EXERCISE PROMPT: According to the passage about The Museum of Talking Boards, what kind of site is the museum?

GIVEN PASSAGE:
If antiquated metaphysical ephemera interests you (and realistically, how could it not?), you will want to visit The Museum of Talking Boards.

It's an online gallery with a fascinating history of spirit-writing, and many of the fascinating designs and gimmicks of talking boards through the first half of last century. The design alone on some of these boards is just marvelous, and they range from the simple and beautiful, to the utterly ridiculous.

You'll also find enough theories, stories, and superstitions here to keep you reading well into the night, though the page designer's choice of text-to-background color combinations isn't always forgiving to the eyeballs.

Sunday, February 24, 2008

The Lives of Perfect Creatures

If you're a lucky person, you have made it to Culver City, California and raked up the courage to walk to a locked door on a busy city street, and ring the buzzer once, only to hear it swing open, and be ushered inside a blindingly dark and deafeningly quiet room.

Interface element records:
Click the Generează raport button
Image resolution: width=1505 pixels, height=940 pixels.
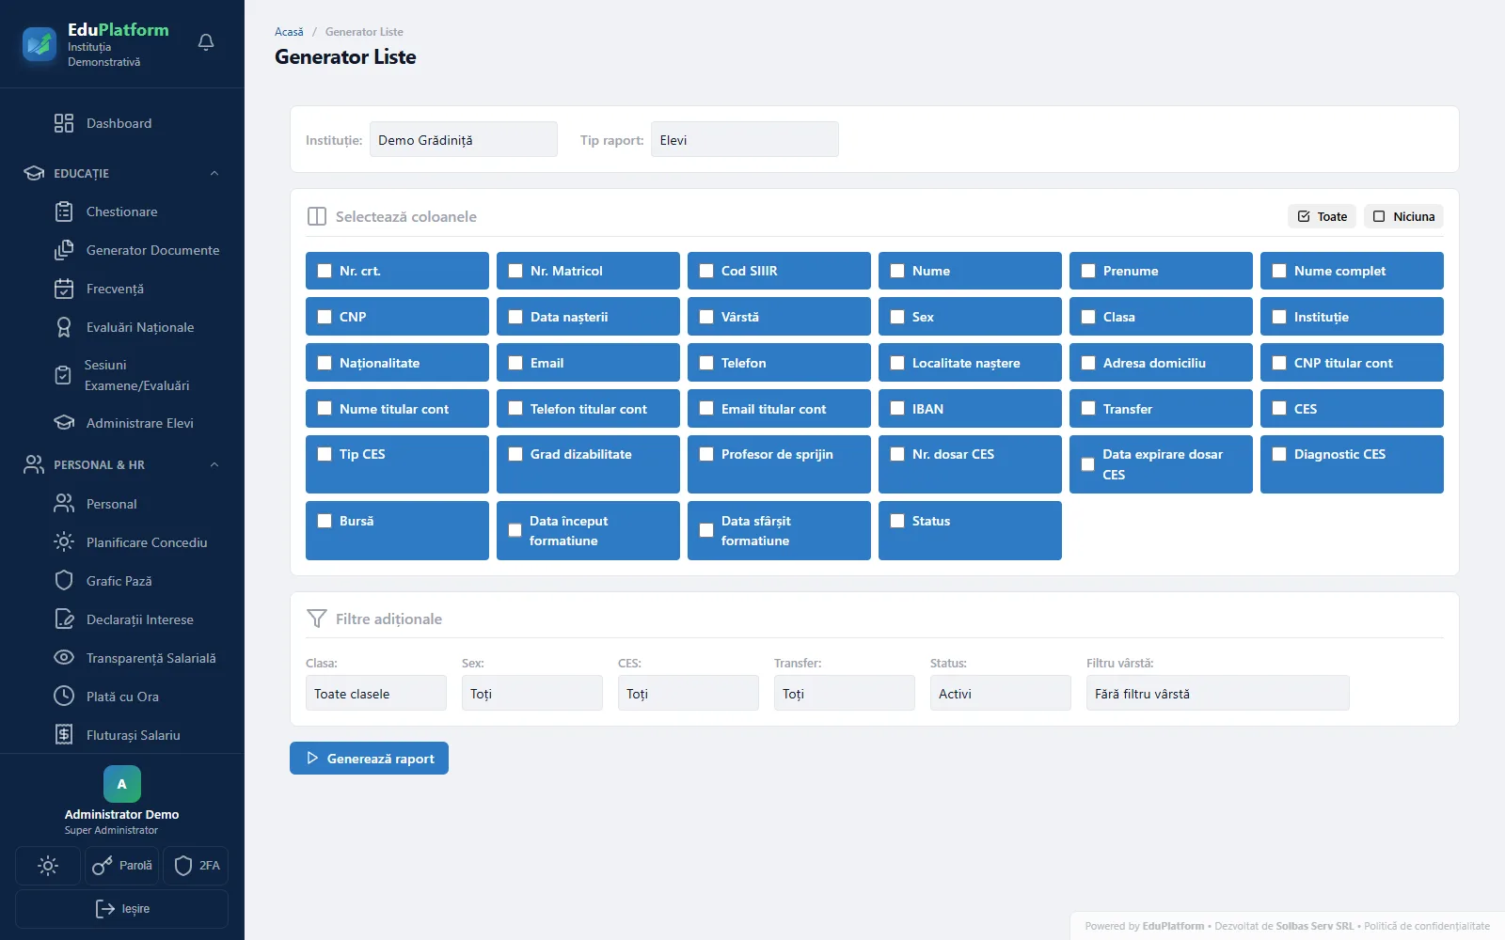pyautogui.click(x=369, y=759)
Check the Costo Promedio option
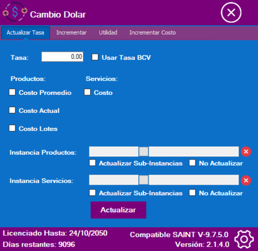 pos(12,92)
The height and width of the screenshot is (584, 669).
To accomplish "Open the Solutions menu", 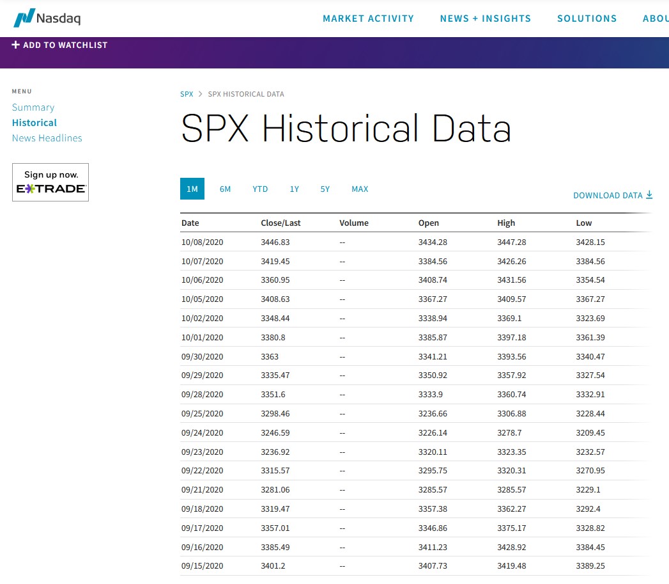I will tap(587, 19).
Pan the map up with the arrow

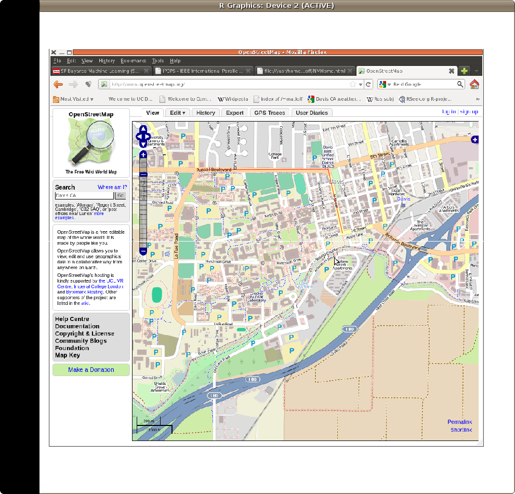(x=143, y=130)
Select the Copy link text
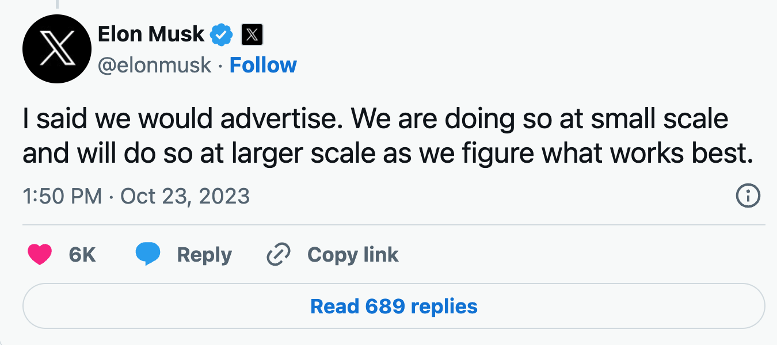Screen dimensions: 777x345 pos(353,255)
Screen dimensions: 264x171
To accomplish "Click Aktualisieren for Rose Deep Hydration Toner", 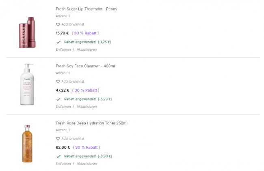I will [x=87, y=164].
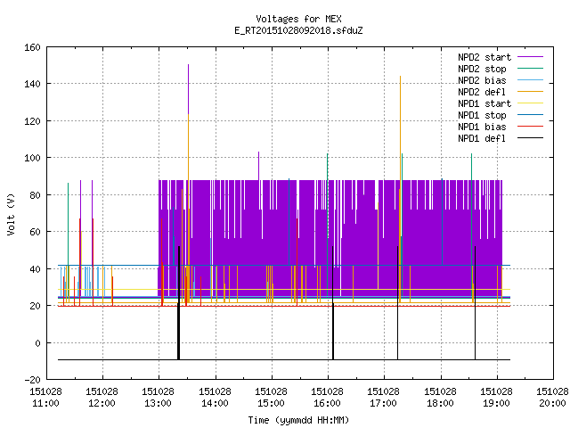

ANSWER: It is an online gallery.